____ Testo di partenza
Carter

Il carter, conosciuto anche come scatola, è l’involucro che racchiude gli elementi meccanici in movimento al fine di proteggerli e di mantenerne la corretta lubrificazione. Nel motore il carter solitamente può essere umido o secco.

Tipologie di carter: secco e umido

Il carter umido, il più diffuso, è costituito da una coppa di raccolta al centro del basamento (la cosiddetta “coppa dell’olio”) che consente di lubrificare il motore tramite un’apposita pompa (detta di mandata).

Il carter secco, utilizzato soprattutto su auto sportive, non presenta la coppa dell’olio e quindi il vantaggio è quello di evitare lo spostamento dell’olio in curva (che viene raccolto in un serbatoio separato).
________
____ Materiale estratto
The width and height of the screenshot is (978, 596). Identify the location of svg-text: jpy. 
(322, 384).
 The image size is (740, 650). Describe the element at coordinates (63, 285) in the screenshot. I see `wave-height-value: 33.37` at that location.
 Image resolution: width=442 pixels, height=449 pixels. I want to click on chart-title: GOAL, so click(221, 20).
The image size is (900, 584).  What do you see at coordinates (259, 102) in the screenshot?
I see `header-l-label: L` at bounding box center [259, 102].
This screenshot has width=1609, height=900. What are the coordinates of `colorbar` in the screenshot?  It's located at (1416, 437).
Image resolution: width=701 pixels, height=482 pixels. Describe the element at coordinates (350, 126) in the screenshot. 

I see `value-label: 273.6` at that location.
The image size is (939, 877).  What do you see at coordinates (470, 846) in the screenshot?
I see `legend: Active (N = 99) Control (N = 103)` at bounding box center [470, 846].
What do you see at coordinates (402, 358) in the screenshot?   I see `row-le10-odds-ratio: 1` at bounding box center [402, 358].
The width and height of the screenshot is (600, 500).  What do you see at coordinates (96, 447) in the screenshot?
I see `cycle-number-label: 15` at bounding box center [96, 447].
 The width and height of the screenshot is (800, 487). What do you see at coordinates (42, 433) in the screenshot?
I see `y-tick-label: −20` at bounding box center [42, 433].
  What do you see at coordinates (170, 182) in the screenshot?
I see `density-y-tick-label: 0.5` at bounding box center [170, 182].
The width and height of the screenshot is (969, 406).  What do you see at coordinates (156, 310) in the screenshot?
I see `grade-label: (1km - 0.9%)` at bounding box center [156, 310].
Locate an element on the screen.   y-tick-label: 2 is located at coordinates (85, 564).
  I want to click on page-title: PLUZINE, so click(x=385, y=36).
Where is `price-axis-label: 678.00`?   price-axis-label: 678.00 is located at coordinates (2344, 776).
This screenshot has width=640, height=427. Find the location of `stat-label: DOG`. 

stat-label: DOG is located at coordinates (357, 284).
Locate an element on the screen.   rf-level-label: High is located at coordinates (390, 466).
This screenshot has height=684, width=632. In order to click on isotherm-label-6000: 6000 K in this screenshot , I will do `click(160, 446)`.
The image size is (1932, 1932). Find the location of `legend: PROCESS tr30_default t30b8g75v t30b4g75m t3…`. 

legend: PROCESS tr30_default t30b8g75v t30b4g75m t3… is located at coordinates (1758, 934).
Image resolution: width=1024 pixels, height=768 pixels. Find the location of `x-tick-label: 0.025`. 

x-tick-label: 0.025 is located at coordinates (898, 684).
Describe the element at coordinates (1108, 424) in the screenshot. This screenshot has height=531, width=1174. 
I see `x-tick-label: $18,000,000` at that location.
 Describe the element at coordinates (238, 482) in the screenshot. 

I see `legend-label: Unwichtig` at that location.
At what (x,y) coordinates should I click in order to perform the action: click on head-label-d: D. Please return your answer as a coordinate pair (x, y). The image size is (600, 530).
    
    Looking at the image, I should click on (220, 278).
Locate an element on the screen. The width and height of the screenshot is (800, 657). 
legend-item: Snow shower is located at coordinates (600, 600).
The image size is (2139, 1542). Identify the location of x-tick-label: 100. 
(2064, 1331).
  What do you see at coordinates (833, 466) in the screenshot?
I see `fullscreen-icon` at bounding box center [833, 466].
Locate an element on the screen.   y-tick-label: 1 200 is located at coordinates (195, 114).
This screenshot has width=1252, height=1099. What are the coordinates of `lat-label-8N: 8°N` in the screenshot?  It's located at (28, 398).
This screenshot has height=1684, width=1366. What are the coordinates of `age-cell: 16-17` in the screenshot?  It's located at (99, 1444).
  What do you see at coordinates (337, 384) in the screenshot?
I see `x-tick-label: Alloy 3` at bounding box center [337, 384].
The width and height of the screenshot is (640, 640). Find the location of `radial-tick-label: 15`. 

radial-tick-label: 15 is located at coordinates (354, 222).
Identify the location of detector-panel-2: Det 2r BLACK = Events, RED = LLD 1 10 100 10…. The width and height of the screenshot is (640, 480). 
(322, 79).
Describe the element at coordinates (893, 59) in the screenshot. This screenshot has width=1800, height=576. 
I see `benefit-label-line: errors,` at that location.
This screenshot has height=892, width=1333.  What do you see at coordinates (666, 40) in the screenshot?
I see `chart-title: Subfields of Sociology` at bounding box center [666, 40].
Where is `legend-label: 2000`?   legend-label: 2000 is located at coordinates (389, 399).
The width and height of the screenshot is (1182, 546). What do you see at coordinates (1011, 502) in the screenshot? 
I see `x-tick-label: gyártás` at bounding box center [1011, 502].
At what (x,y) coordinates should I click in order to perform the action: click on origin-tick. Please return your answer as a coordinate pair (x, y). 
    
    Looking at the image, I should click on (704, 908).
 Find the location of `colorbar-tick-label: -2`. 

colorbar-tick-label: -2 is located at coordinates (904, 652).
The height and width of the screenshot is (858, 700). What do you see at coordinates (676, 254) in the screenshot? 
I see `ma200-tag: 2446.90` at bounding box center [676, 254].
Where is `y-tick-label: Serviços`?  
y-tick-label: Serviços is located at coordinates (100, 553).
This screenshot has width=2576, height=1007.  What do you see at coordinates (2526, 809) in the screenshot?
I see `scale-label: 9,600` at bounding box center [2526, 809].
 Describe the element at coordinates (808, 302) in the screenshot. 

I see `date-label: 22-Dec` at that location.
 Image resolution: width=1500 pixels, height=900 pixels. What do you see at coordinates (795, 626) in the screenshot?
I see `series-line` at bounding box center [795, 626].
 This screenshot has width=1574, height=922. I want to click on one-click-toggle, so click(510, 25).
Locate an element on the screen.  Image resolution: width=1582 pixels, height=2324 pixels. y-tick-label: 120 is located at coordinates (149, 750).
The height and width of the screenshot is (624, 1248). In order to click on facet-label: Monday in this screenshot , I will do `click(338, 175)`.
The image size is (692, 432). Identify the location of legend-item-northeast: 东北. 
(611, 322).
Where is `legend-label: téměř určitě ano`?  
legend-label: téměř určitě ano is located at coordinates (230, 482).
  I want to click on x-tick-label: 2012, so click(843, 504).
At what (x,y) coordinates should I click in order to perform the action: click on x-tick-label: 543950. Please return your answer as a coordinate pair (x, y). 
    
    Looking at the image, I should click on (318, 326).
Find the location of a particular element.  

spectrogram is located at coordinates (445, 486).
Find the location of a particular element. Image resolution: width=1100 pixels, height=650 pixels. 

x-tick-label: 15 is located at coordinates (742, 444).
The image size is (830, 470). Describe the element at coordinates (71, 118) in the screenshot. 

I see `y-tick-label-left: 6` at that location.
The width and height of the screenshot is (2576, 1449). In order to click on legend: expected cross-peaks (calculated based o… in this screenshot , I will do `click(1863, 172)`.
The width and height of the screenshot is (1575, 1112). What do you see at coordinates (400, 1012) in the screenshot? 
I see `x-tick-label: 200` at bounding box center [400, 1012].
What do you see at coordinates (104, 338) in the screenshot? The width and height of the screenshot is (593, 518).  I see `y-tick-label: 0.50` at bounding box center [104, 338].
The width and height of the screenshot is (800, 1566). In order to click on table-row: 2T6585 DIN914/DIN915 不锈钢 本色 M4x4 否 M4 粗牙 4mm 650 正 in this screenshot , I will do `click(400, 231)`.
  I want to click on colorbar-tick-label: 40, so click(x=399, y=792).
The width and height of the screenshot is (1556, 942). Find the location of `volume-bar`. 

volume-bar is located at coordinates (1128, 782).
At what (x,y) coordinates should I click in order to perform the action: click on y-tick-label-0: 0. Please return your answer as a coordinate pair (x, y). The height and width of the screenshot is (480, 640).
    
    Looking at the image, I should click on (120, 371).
________
> **Istruzioni di lavoro**:
(1) Riporta alla lettera un passo del testo sul carter: parti dalle parole "Il carter umido, il" e fermati dopo le parole "un serbatoio separato).".
(2) Prosegui il testo sul carter riprendendo subito dopo la sua ultima frase.

> **Risposte per compito**:
(1)
Il carter umido, il più diffuso, è costituito da una coppa di raccolta al centro del basamento (la cosiddetta “coppa dell’olio”) che consente di lubrificare il motore tramite un’apposita pompa (detta di mandata).

Il carter secco, utilizzato soprattutto su auto sportive, non presenta la coppa dell’olio e quindi il vantaggio è quello di evitare lo spostamento dell’olio in curva (che viene raccolto in un serbatoio separato).

(2)
Evoluzione del carter per motori

L’origine del termine, che letteralmente significa “carrettiere”, non ha nulla a che fare con l’etimologia della parola, ma deriva dal cognome del suo inventore, Harrison Carter, che brevettò un prototipo per biciclette successivamente entrato in produzione nel 1893. Il primo carter era costituito da un involucro stagno di lamiera che conteneva all’interno la trasmissione della bicicletta: l’obiettivo era sia quello di proteggere gli ingranaggi e la catena dalla polvere, sia quello di lubrificarli grazie ad una piccola quantità di olio contenuta all’interno della scatola. Sebbene il nome dell’invenzione fosse “little oil bath”, letteralmente “piccolo bagno d’olio”, la scritta “Carter patented”, cioé “brevetto Carter”, favorì da subito la diffusione del termine come lo conosciamo oggi, soprattutto nei Paesi non anglofoni.